» **TASK DESCRIPTION**
For this exercise, restate every line below word for word and drop the images.

» **EXERCISE INPUT**
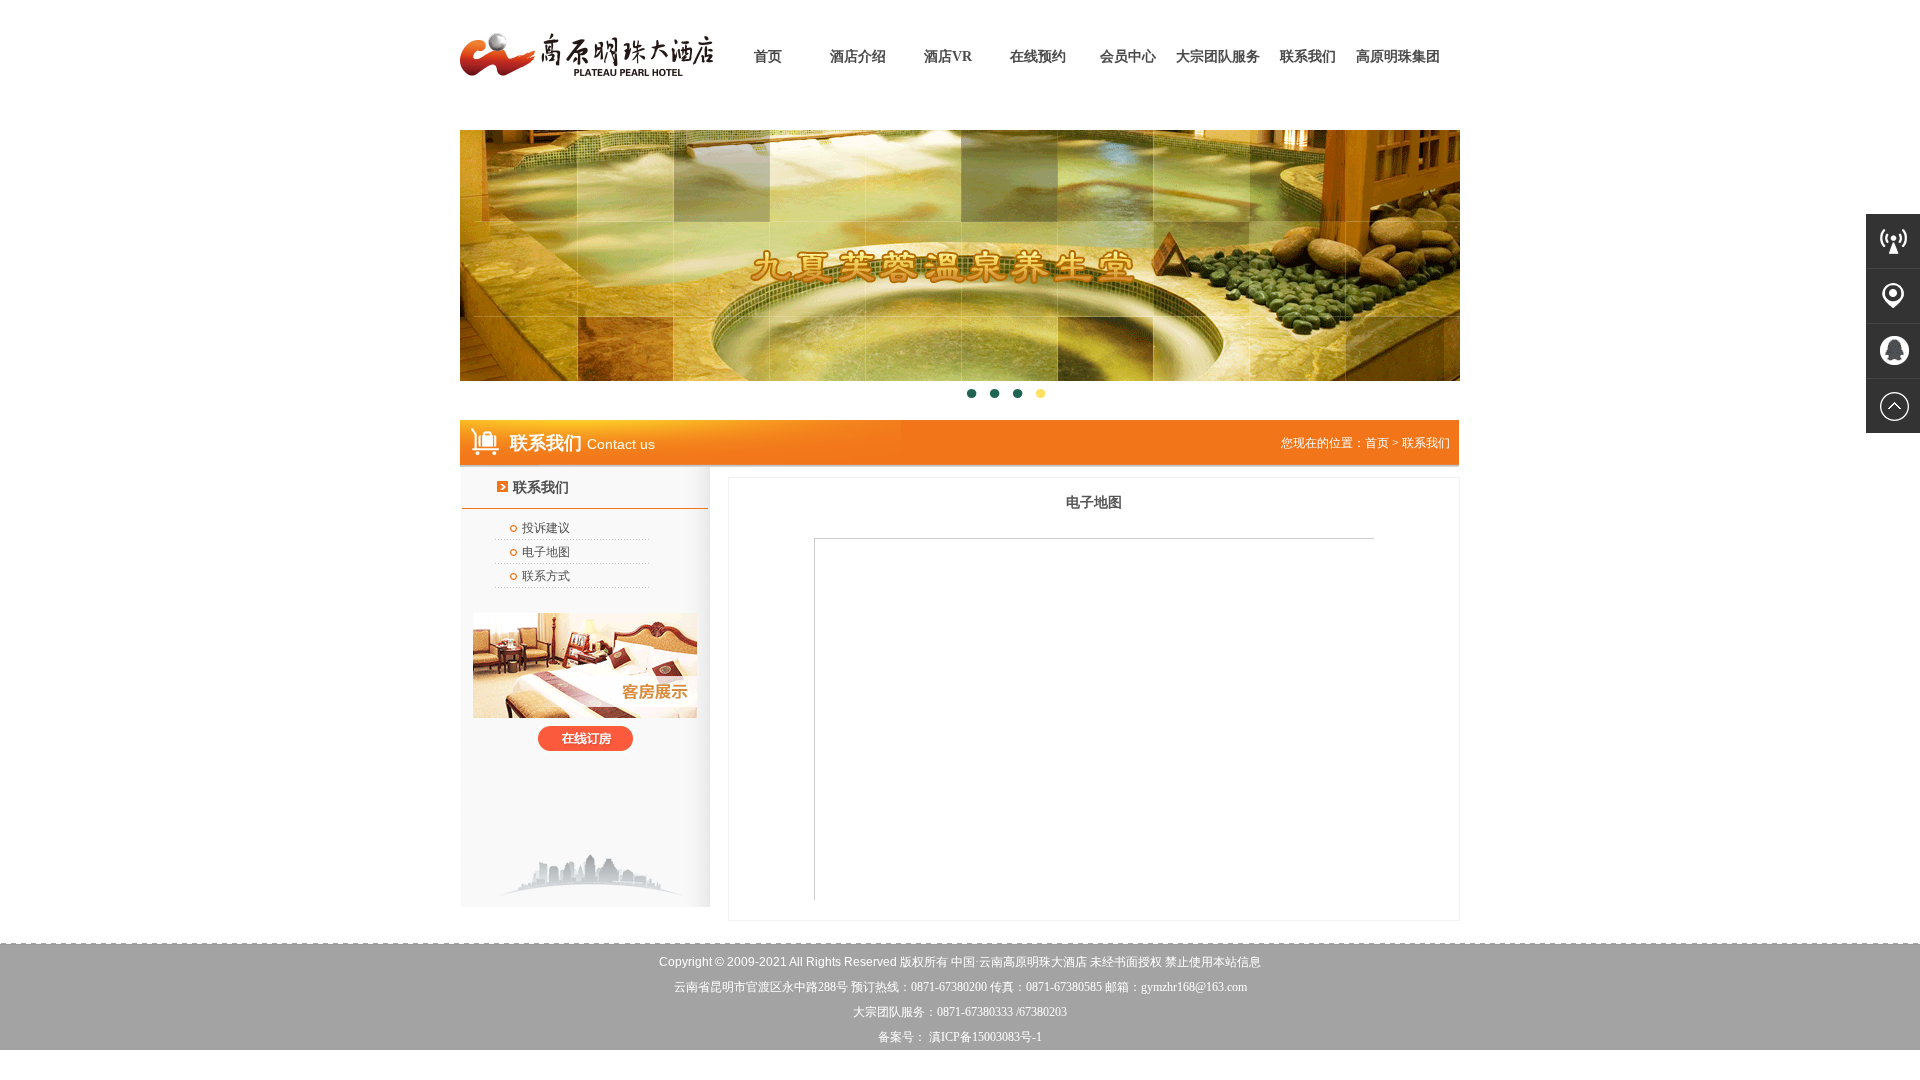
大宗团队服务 (1218, 56)
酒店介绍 (858, 56)
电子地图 (546, 552)
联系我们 (1308, 56)
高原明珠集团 (1398, 56)
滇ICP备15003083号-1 (984, 1037)
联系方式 (546, 576)
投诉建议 (546, 528)
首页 (768, 56)
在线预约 (1038, 56)
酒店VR (948, 56)
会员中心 (1128, 56)
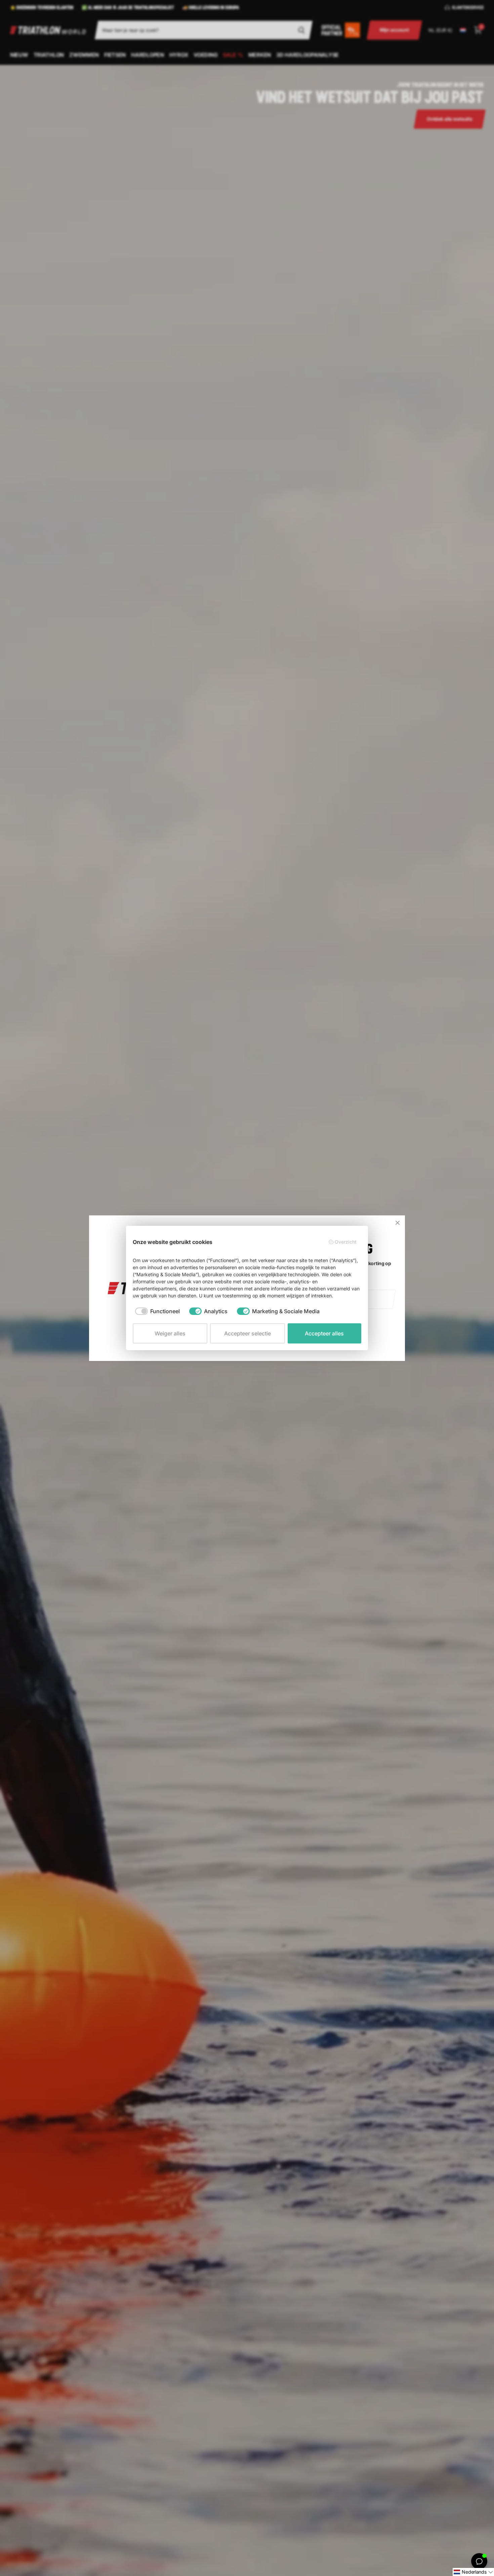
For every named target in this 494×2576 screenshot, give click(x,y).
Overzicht (346, 1242)
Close (397, 1222)
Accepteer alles (324, 1333)
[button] (473, 2572)
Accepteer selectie (247, 1333)
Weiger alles (170, 1333)
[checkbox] (157, 1311)
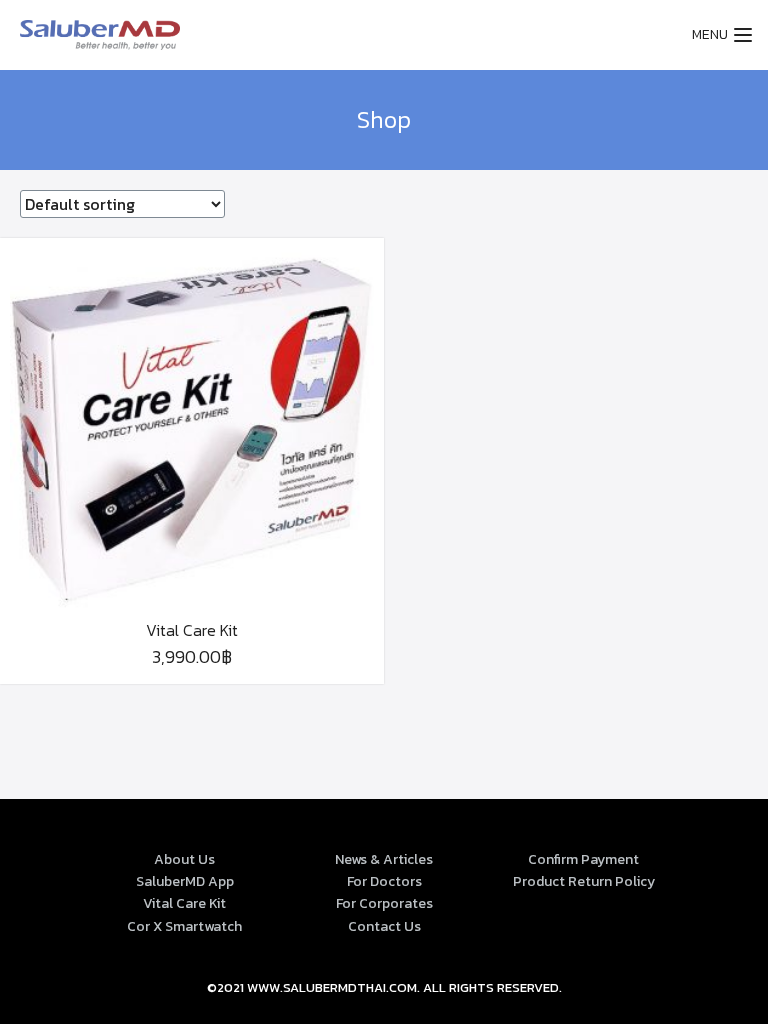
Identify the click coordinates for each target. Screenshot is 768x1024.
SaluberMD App (185, 881)
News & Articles (384, 859)
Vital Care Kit (184, 903)
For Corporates (384, 903)
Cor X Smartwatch (184, 926)
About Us (184, 859)
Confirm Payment (583, 859)
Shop (384, 119)
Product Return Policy (584, 881)
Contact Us (384, 926)
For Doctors (384, 881)
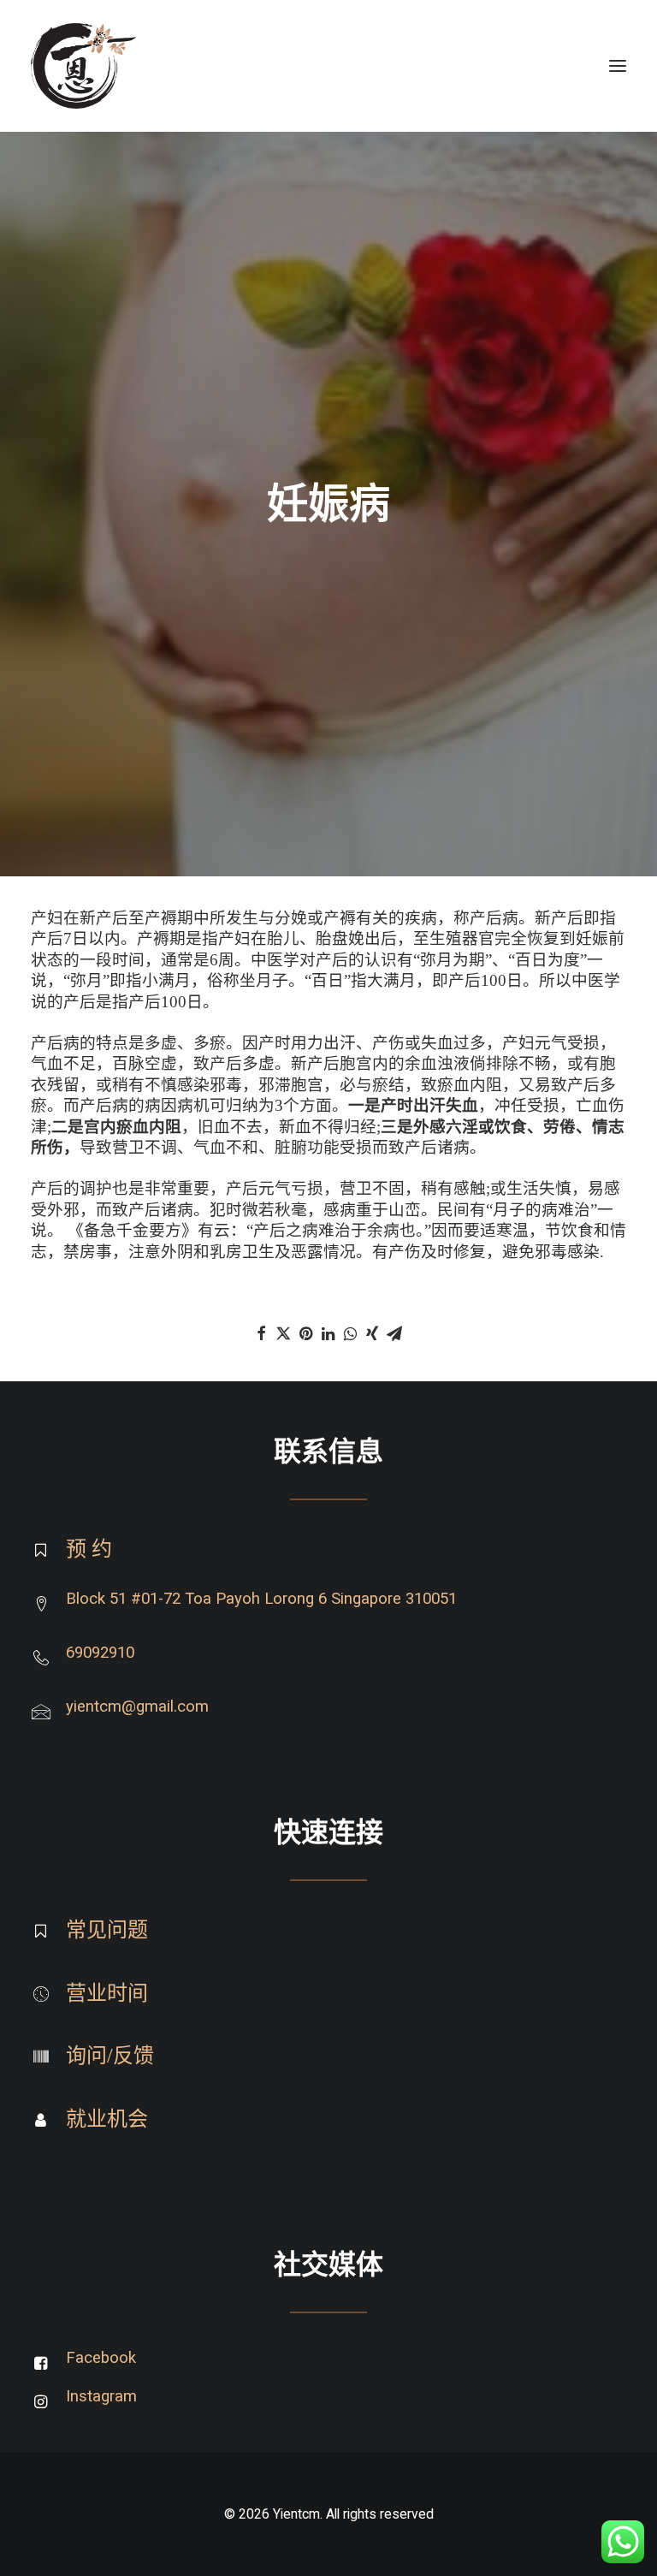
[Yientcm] (83, 66)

» **EXERCISE SOLUTION**
大宗团队服务 (1218, 56)
酒店介绍 (858, 56)
电子地图 (546, 552)
联系我们 (1308, 56)
高原明珠集团 (1398, 56)
滇ICP备15003083号-1 (984, 1037)
联系方式 (546, 576)
投诉建议 (546, 528)
首页 (768, 56)
在线预约 (1038, 56)
酒店VR (948, 56)
会员中心 (1128, 56)
For every named target in this 494×2576 screenshot, give click(x,y).
Overzicht (346, 1242)
Close (397, 1222)
Accepteer alles (324, 1333)
[button] (473, 2572)
Accepteer selectie (247, 1333)
Weiger alles (170, 1333)
[checkbox] (157, 1311)
Identify the click coordinates for each target. Screenshot is 768x1024.
SaluberMD App (185, 881)
News & Articles (384, 859)
Vital Care Kit (184, 903)
For Corporates (384, 903)
Cor X Smartwatch (184, 926)
About Us (184, 859)
Confirm Payment (583, 859)
Shop (384, 119)
Product Return Policy (584, 881)
Contact Us (384, 926)
For Doctors (384, 881)
[Yientcm] (83, 66)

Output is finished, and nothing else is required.